Procedimiento que uso en la práctica

1. Definir primero la especificación de salida

No empezar por la entrada, sino por la salida. Fijar estos tres puntos:

  • Codificación (UTF-8 / Shift_JIS, etc.)
  • Salto de línea (LF / CRLF)
  • BOM (con / sin)

Si esto queda ambiguo, el resultado cambia según quién opere.

2. Dividir el objetivo en lotes pequeños

No procesar todo de golpe. Separar por sistema, período o tipo de archivo y empezar con lotes pequeños.

¿Motivo? Si falla, se puede revertir. Un tiro único a volumen completo solo es rápido cuando sale bien.

3. Fijar condiciones y convertir en lote

Usar la herramienta de conversión con parámetros fijos por destino. No cambiar ajustes a mitad de proceso. La clave es la reproducibilidad.

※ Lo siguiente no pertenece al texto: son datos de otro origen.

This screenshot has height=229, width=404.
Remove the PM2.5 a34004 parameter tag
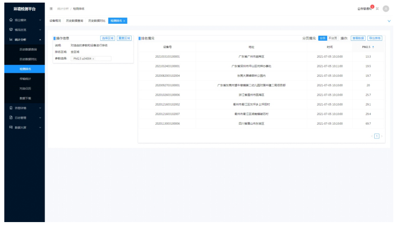93,59
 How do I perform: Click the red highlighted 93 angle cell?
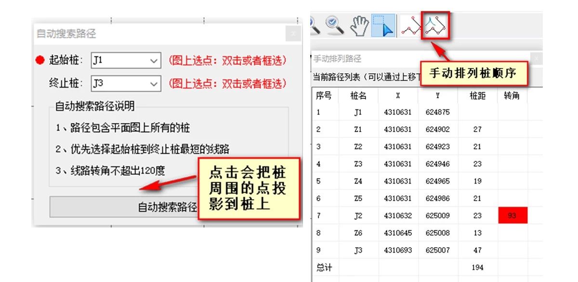(512, 215)
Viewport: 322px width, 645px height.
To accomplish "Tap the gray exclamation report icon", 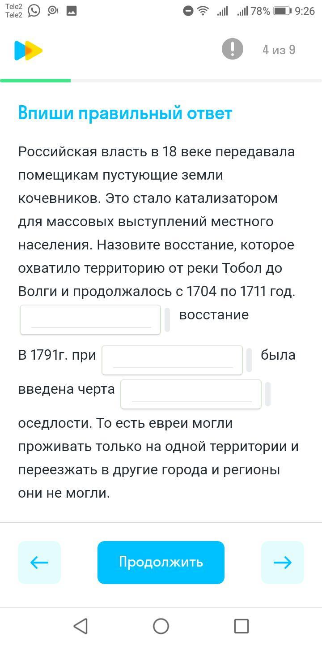I will click(x=232, y=49).
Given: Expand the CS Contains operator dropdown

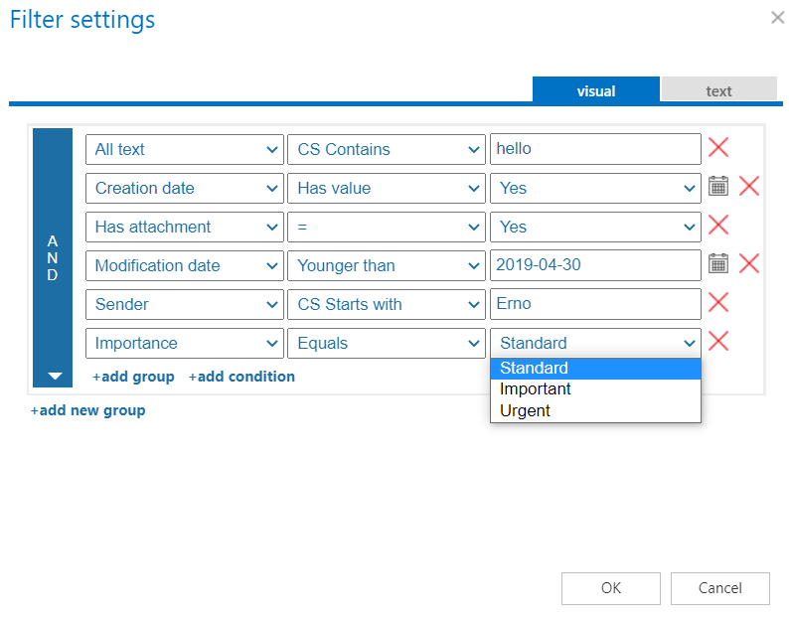Looking at the screenshot, I should click(x=387, y=149).
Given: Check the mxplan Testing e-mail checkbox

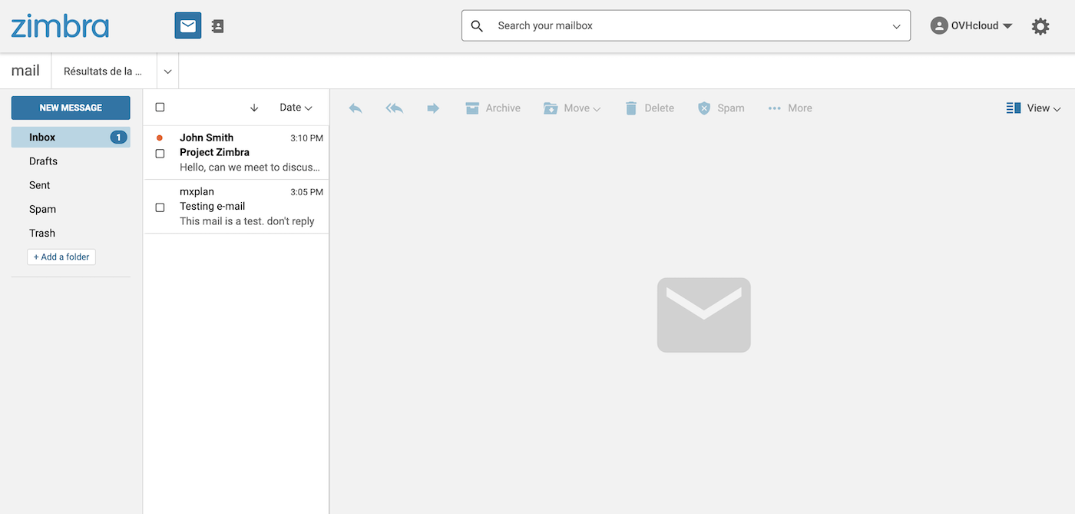Looking at the screenshot, I should 160,207.
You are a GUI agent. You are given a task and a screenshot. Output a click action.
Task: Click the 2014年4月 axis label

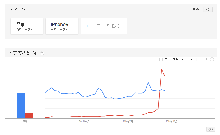pyautogui.click(x=84, y=122)
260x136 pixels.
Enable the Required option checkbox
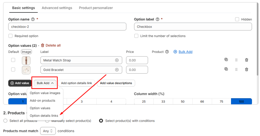coord(10,36)
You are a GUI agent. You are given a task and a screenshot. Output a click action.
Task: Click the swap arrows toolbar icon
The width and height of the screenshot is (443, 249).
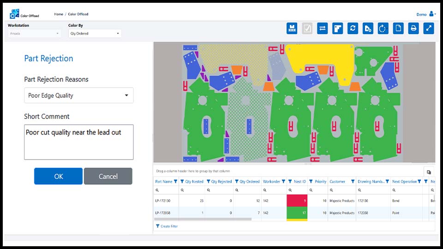(x=323, y=29)
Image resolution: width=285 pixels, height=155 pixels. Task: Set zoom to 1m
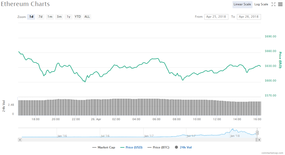click(50, 17)
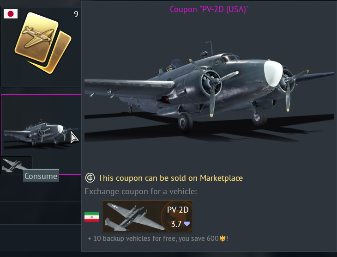Click the green-white-red flag icon

92,217
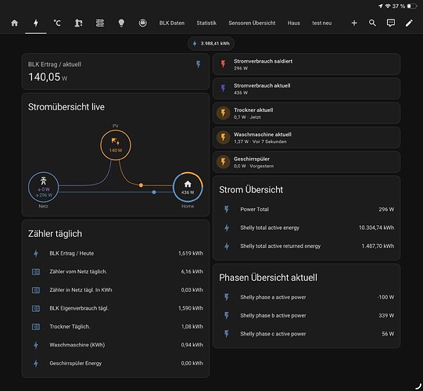The width and height of the screenshot is (423, 391).
Task: Select the temperature °C view icon
Action: pos(57,23)
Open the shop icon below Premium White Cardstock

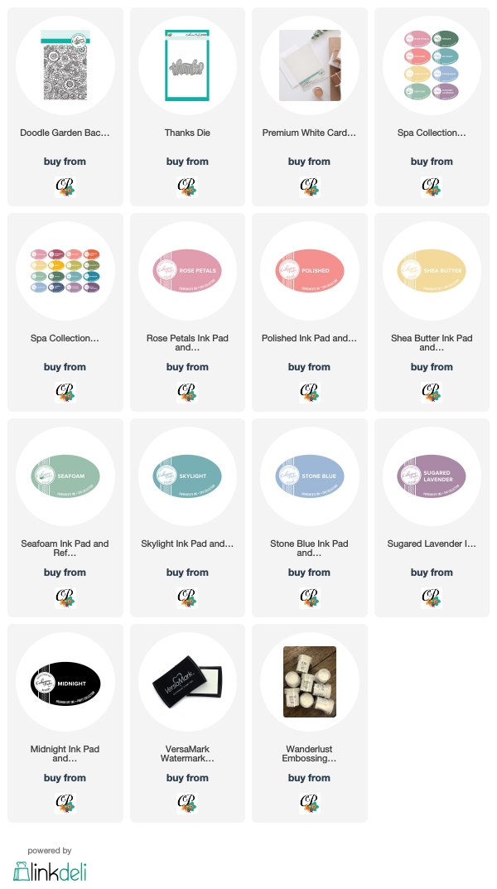[310, 186]
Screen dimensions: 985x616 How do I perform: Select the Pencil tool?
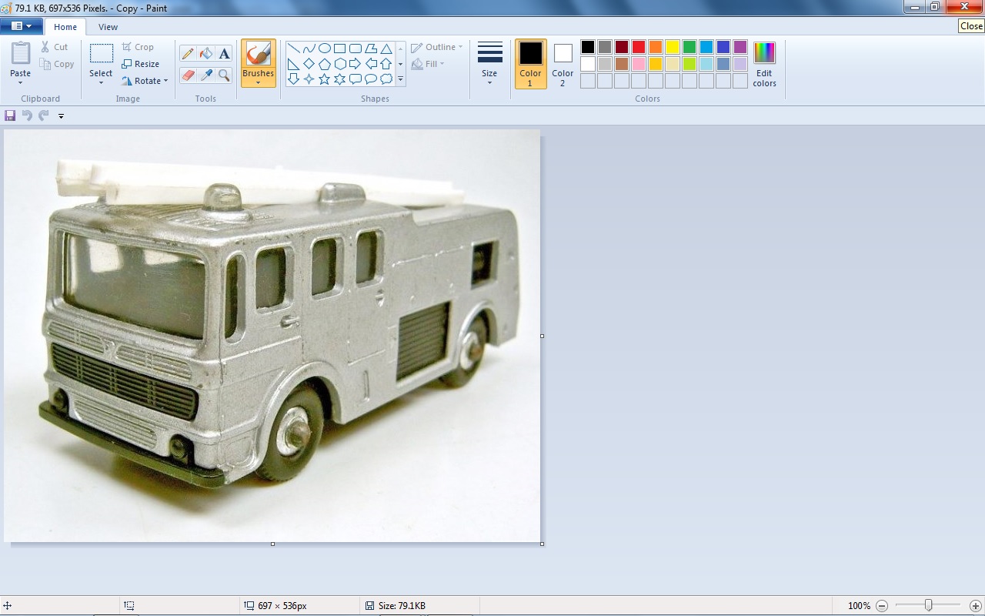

4. No validar solo por inspección visual

“Se abre, así que está bien” es la puerta del incidente. Como mínimo, comprobar:

  • Igualdad de número de filas antes y después
  • Que no cambie el número de columnas CSV/TSV
  • Que no aumente (carácter de reemplazo)
  • Que columnas clave (ID/código) mantengan longitud y tipo de caracteres

Si no pasa estas comprobaciones, no importar.


BOM no es religión; se decide por especificación del receptor

Debatir BOM sí/no rara vez aporta en operación. Solo importa cómo recibe el sistema destino.

  • Si el receptor es estable con BOM, salida con BOM
  • Si el receptor falla con BOM, salida sin BOM

Prioriza “formato que no rompe al otro lado” sobre “formato teóricamente correcto”. Así funciona la operación real.


El valor no está en convertir, sino en operar mejor

El valor real está en dos puntos:

  • Las decisiones no dependen de la persona
  • Baja el costo de verificación repetida

No se puede llevar a cero absoluto los incidentes de codificación. Pero sí se puede dejar de repetir los mismos errores. Por eso preparé una herramienta que recibe todo y devuelve archivos alineados al uso.


Conclusión

Esta herramienta no nació de una teoría ideal. Nació para eliminar ajustes de codificación tediosos y repetitivos del trabajo diario.

Recibe archivos de distintos orígenes, alinea codificación/salto de línea/BOM según el destino y devuelve resultados consistentes. Solo automatizar ese flujo ya aligera mucho la operación.

Resolver mojibake no debería depender de fuerza de voluntad. Hay que convertirlo en un procedimiento reproducible, con el mismo resultado para cualquiera. Solo entonces podemos hablar de rescate seguro en lote.